Compositeur prolixe (plus de cent numéros à son catalogue), Georges Aperghis construit, avec une invention jamais tarie, une œuvre personnelle qui défie les classifications.
L’œuvre d’Aperghis ne peut formellement se rattacher à aucune des esthétiques musicales dominantes de la création musicale contemporaine. Elle s’inscrit dans son siècle par un dialogue avec d’autres formes d’art et par une ouverture radicale à l’autre. Cette altérité se conjugue avec innovation lorsqu’il intègre à ses spectacles des machines, des automates ou des robots. Aperghis travaille étroitement avec un groupe d’interprètes qui participent pleinement au processus de création de ses spectacles. Ce sont des comédiens (tels qu’Edith Scob, Michael Lonsdale, Valérie Dréville, Jos Houben), des instrumentistes (tels que Jean- Pierre Drouet, Richard Dubelski, Geneviève Strosser, Nicolas Hodges, Uli Fussenegger) ou des vocalistes (Martine Viard, Donatienne Michel-Dansac et Lionel Peintre). À partir des années 1990 s’ajoutent de nouveaux modes de collaborations avec la danse (Johanne Saunier, Anne Teresa De Keersmaeker) et les arts visuels (Daniel LÉvy, Kurt D’Haeseleer, Hans Op de Beeck). Les principaux ensembles de musique contemporaine européens ont développé une relation de travail avec Aperghis à travers des commandes régulières, toutes intégrées dans leur répertoire (comme par exemple les ensembles Ictus, Klangforum Wien, Remix, Musikfabrik, Ensemble Modern, Intercontemporain, ou les Vocalsolisten et le choeur de SWR).

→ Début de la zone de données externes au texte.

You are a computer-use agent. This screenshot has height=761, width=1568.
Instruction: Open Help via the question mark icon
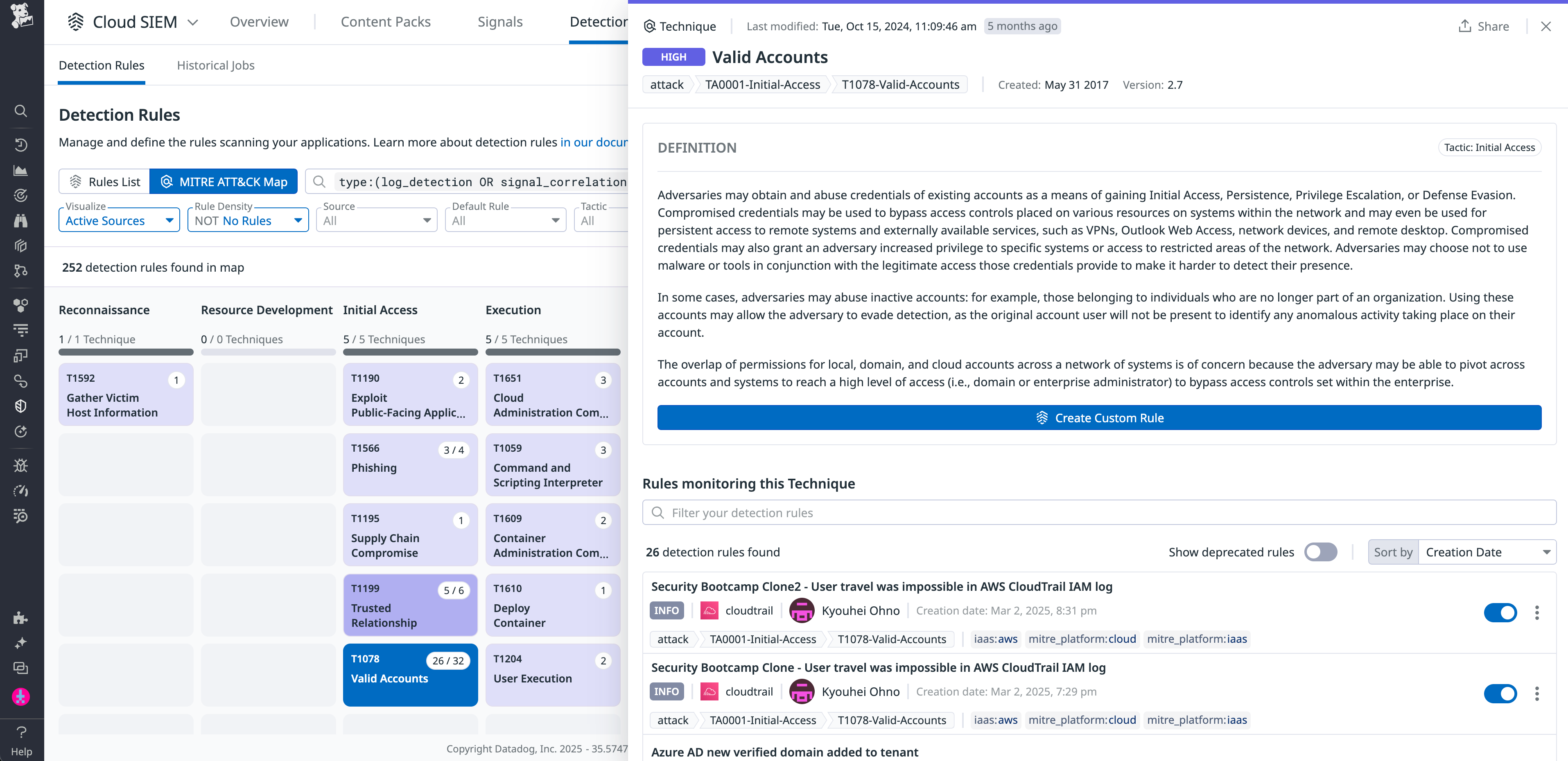tap(21, 732)
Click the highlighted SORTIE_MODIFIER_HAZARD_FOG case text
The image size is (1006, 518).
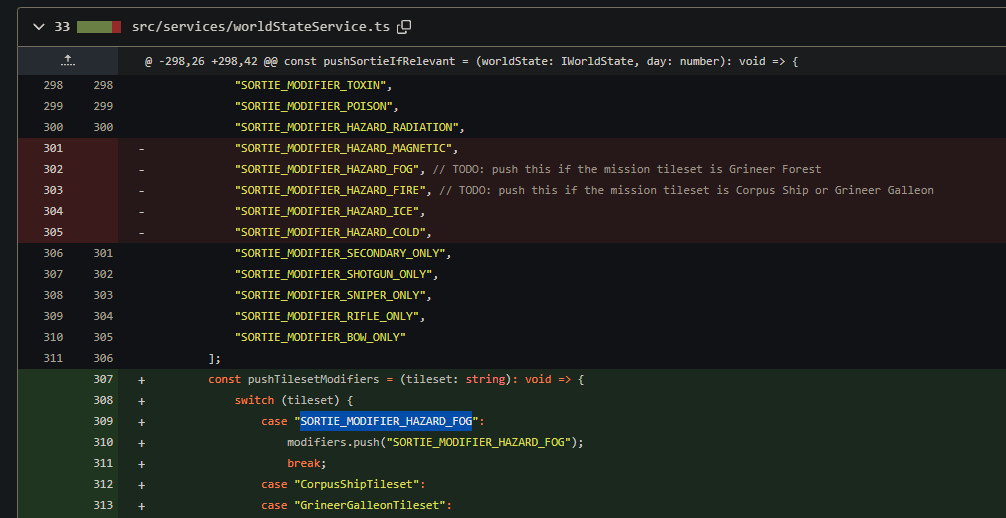(385, 421)
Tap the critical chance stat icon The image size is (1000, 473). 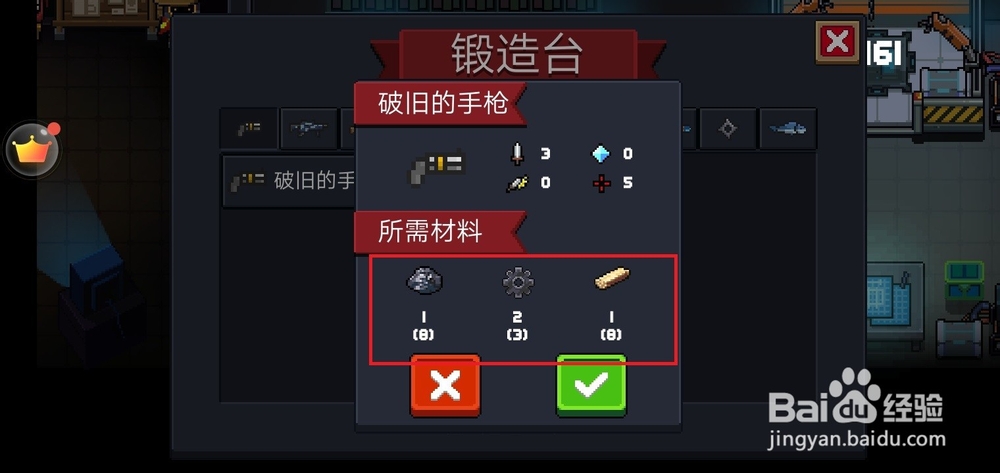[x=517, y=183]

« Aperghis a certainement acquis la liberté de se placer sur le fil de l’acrobate, de risquer la chute. Mais à la différence de certains autres, il sait que quand l’acrobate tombe, il ne tombe pas dans le vide, il tombe sur d’autres fils, auquel cas il peut sauter, d’autant plus !! Le danger, on peut le négocier, on peut jouer avec, le mettre en horizon, en faire un point de ligne de fuite. Chez lui, il est toujours là, il réémerge sans cesse, à toute occasion, à chaque fois que sont introduits des éléments d’irruption, non pas pour créer des points de rupture avec la chaine de complexité formelle, mais pour amener d’autres matières d’expression. »*
Distinctions récentes : Prix Mauricio Kagel 2011, le Lion d’Or pour l’ensemble de son œuvre à la Biennale de Venise 2015, Prix des Frontières de la connaissance 2016 dans la catégorie Musique Contemporaine - Fondation BBVA, Prix de la Fondation Kaske Munich 2016 - Grand Prix SACD 2018 - Ernst von Siemens Music Prize 2021.